Padahal, sejak lama Persatuan Guru Republik Indonesia (PGRI) telah menandatangani nota kesepahaman dengan Polri agar kasus semacam ini tidak langsung masuk ke proses pidana, melainkan dikaji lebih dahulu oleh Dewan Kehormatan Guru.
Namun kenyataannya, MoU itu seolah hanya jadi arsip seremonial tanpa daya paksa di lapangan.Hukum tetap berjalan kaku, bahkan pada ruang-ruang pendidikan.Guru yang memukul meja dianggap “kekerasan psikologis”, guru yang menegur keras dianggap “penganiayaan”, sementara niat mendidik dilenyapkan oleh tafsir hukum yang dingin dan formalistis.
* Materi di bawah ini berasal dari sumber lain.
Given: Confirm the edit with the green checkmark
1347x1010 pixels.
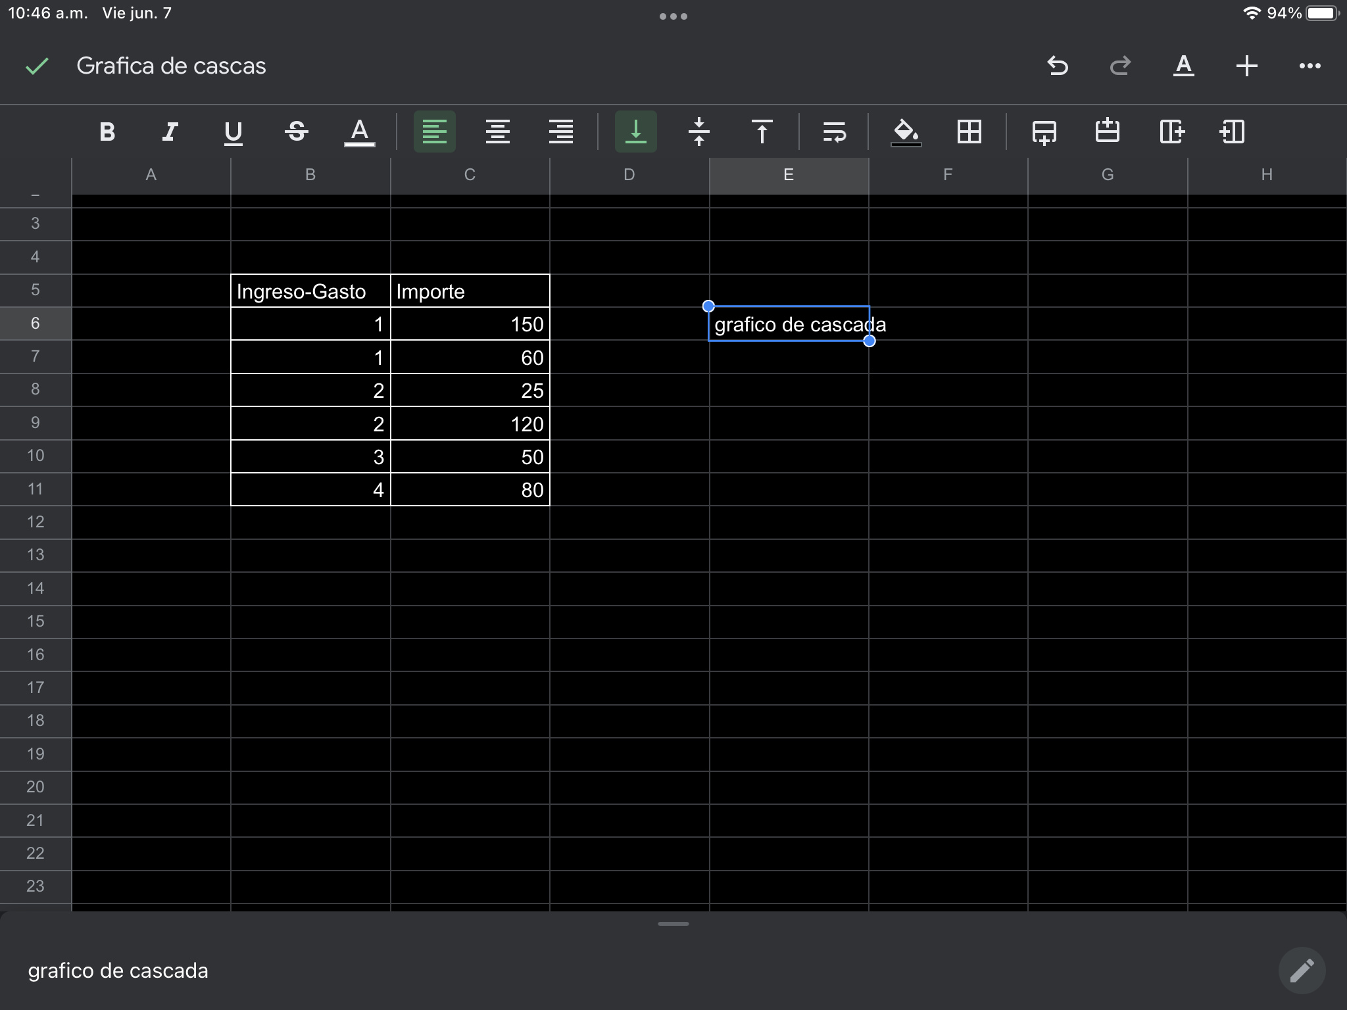Looking at the screenshot, I should point(37,66).
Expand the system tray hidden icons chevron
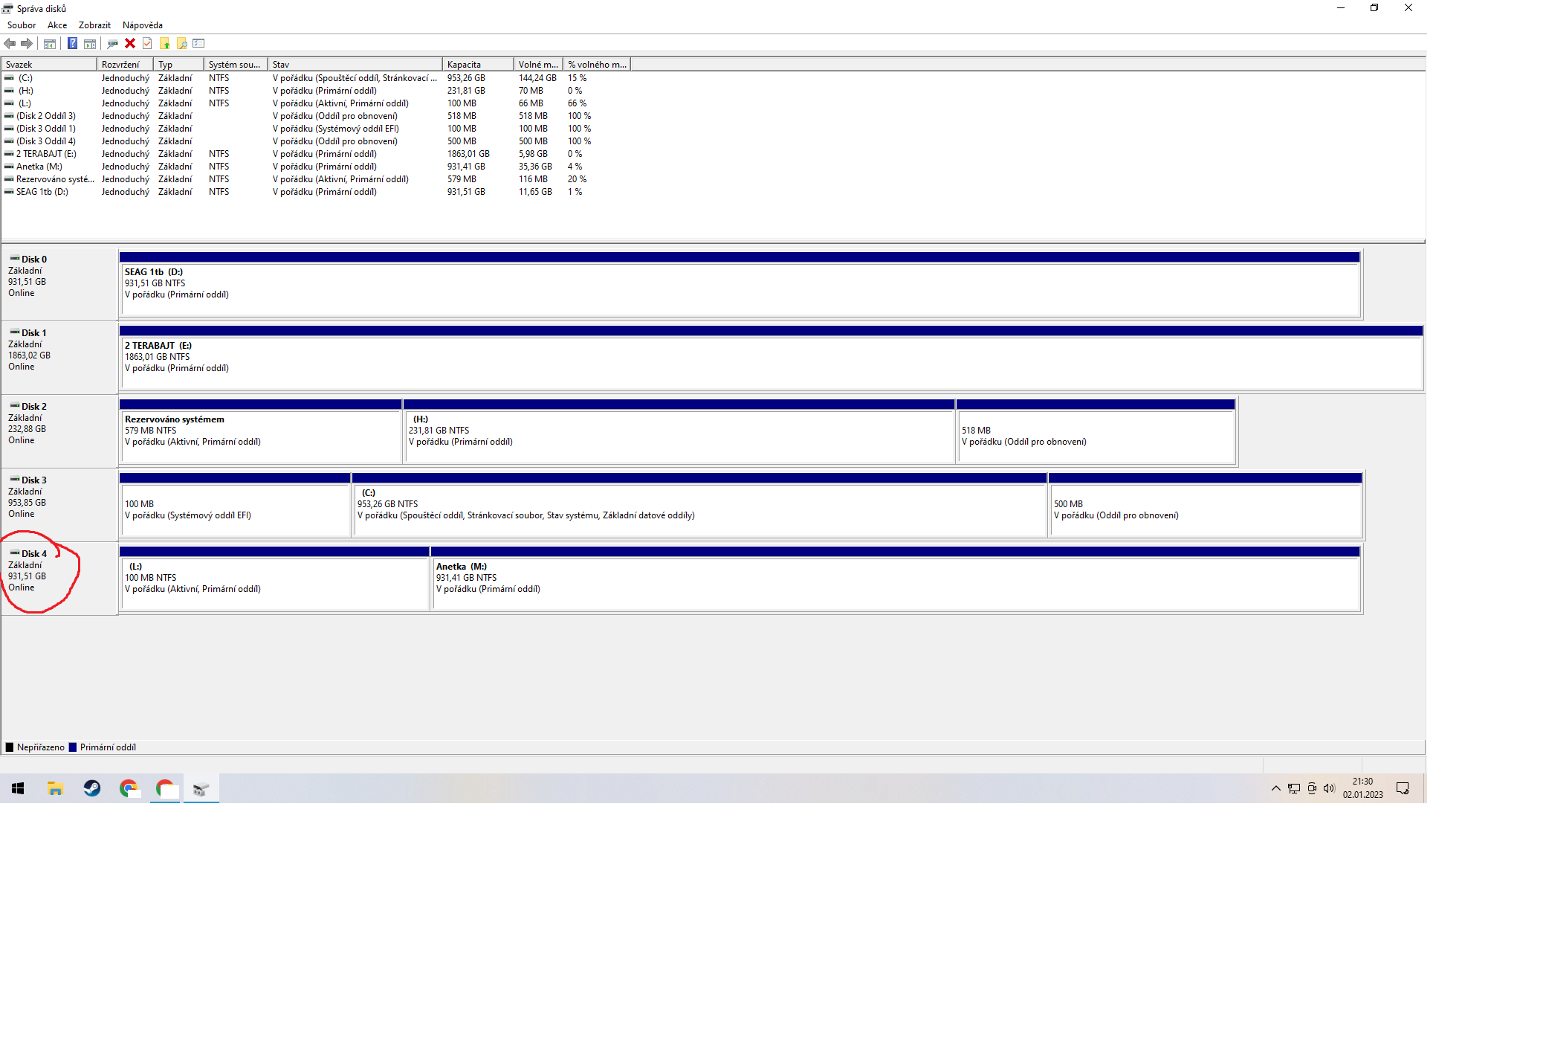The width and height of the screenshot is (1546, 1053). (1275, 788)
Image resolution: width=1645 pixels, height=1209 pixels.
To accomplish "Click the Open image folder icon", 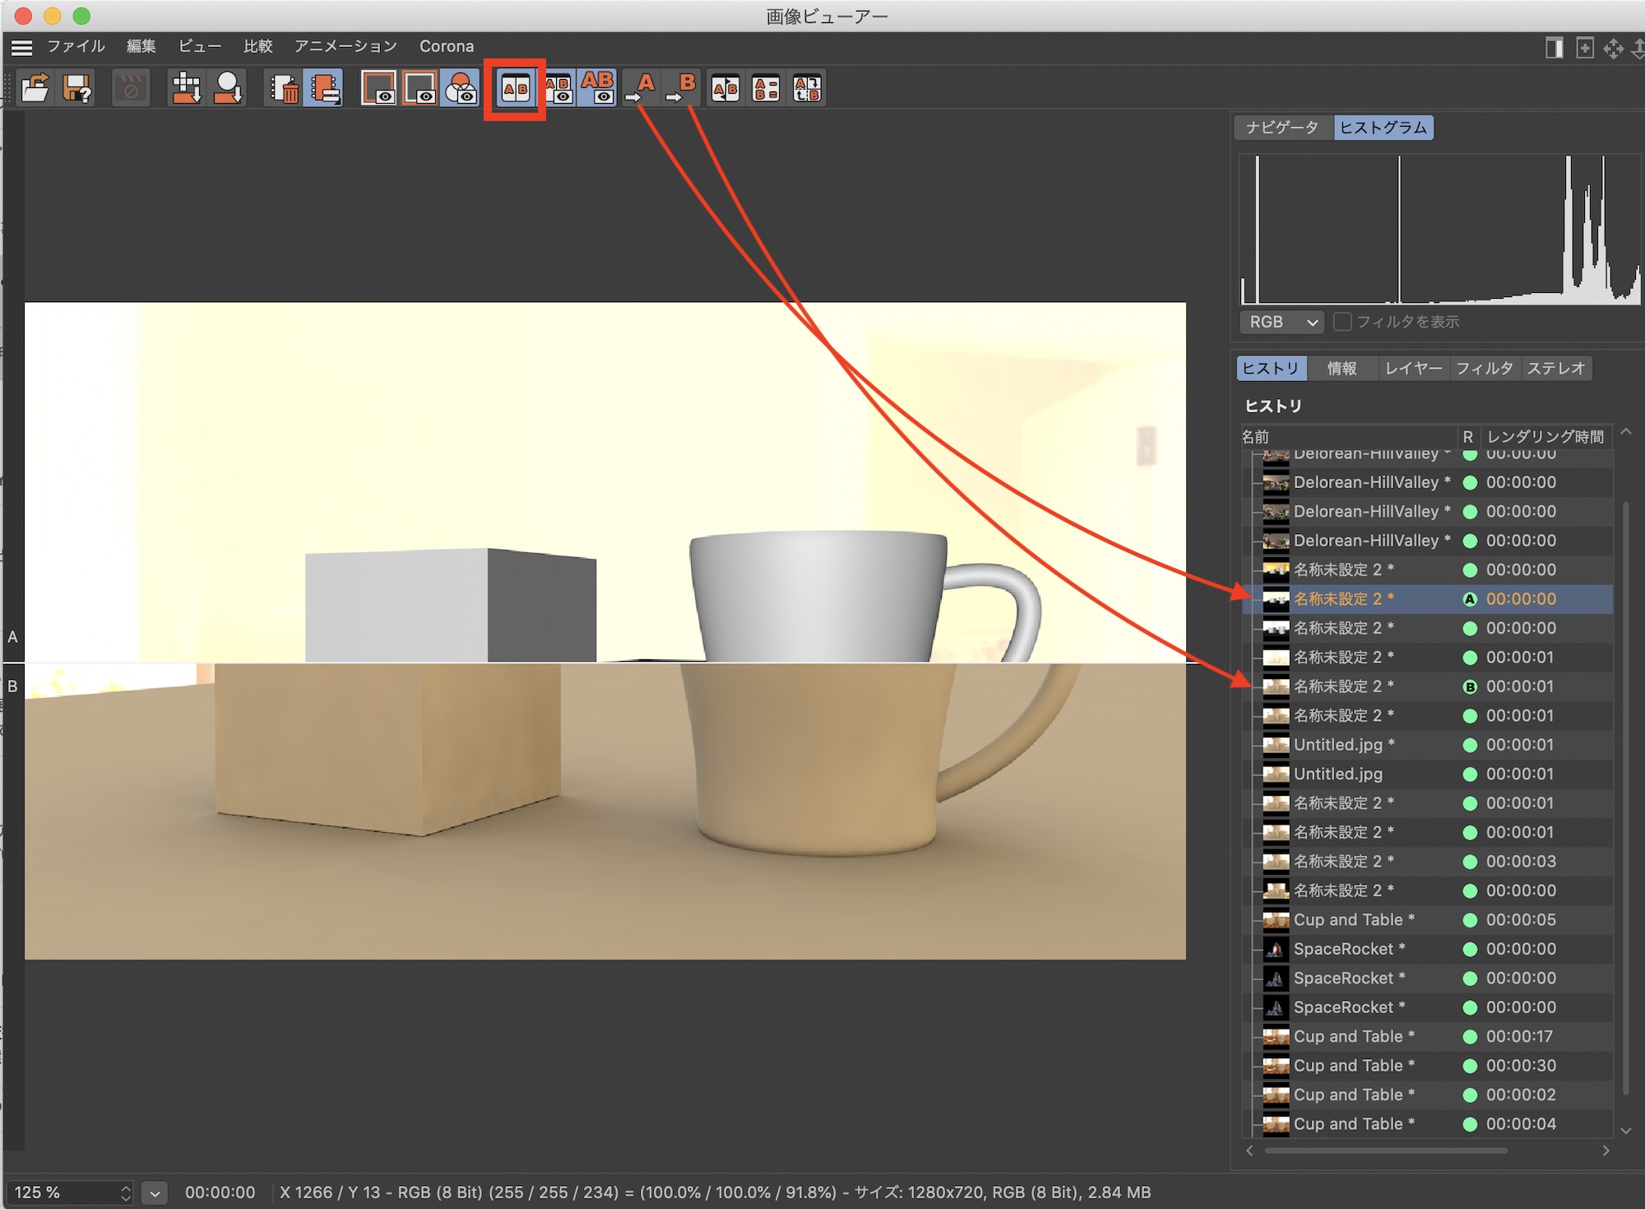I will pos(35,88).
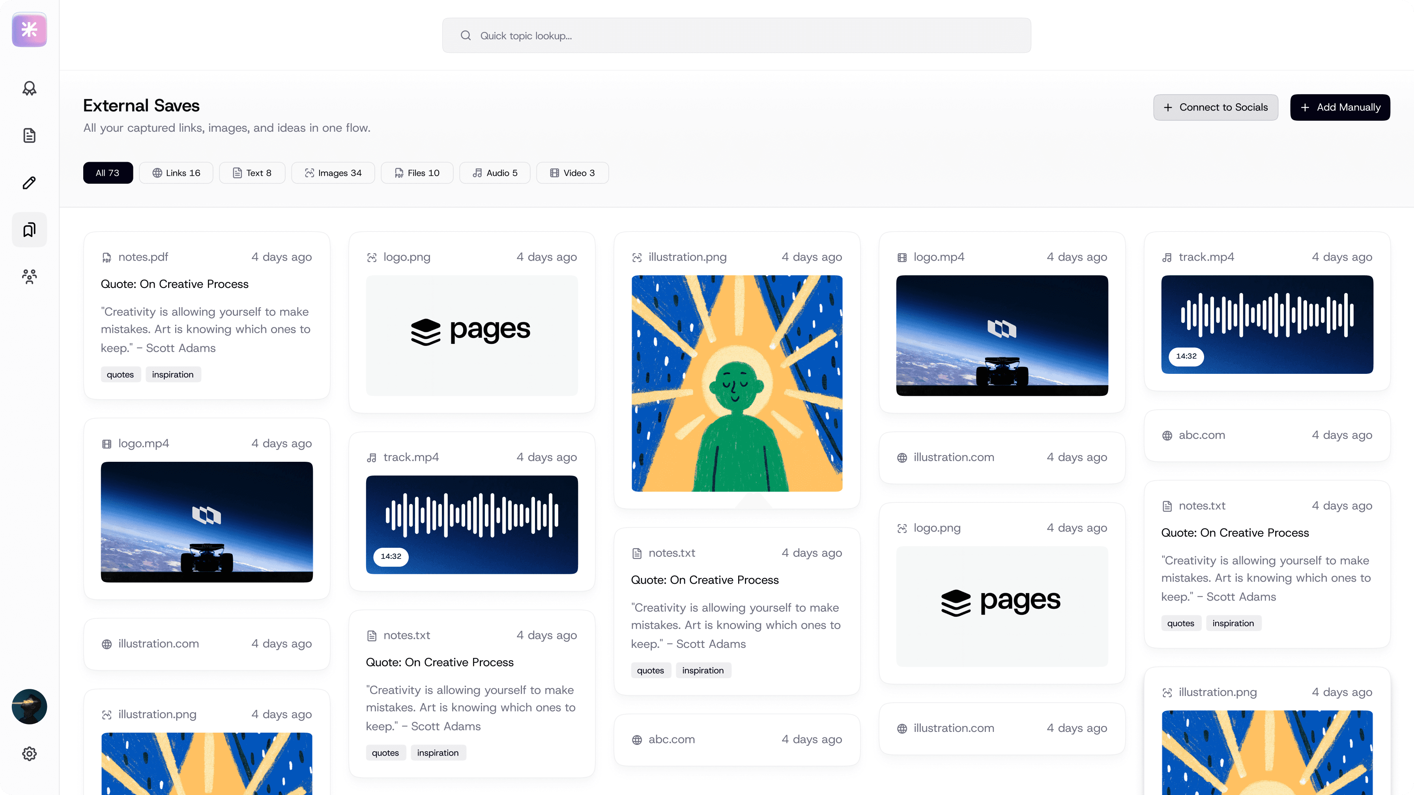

Ironisnya, Mahkamah Agung sendiri sudah memberi arah yang jelas lewat Putusan No. 1554 K/Pid/2013, yang menegaskan bahwa guru tidak dapat dipidana jika tindakannya masih dalam kerangka mendidik. Tapi putusan itu jarang dijadikan acuan oleh aparat penegak hukum di tingkat bawah.
“Kalau negara terus diam, jangan salahkan kalau guru berhenti mendidik dan hanya sekadar mengajar,” tegas Ketua Umum PGRI Unifah Rosyidi, dalam salah satu pernyataannya.
Publik kini menunggu langkah nyata:Apakah pemerintah berani memperjelas MoU tersebut menjadi Peraturan Kapolri atau payung hukum nasional yang benar-benar memberikan kepastian dan perlindungan?Atau MoU itu akan tetap menjadi sekadar simbol politik yang tak bergigi — sementara guru-guru terus diburu laporan hukum setiap kali mencoba menegakkan disiplin?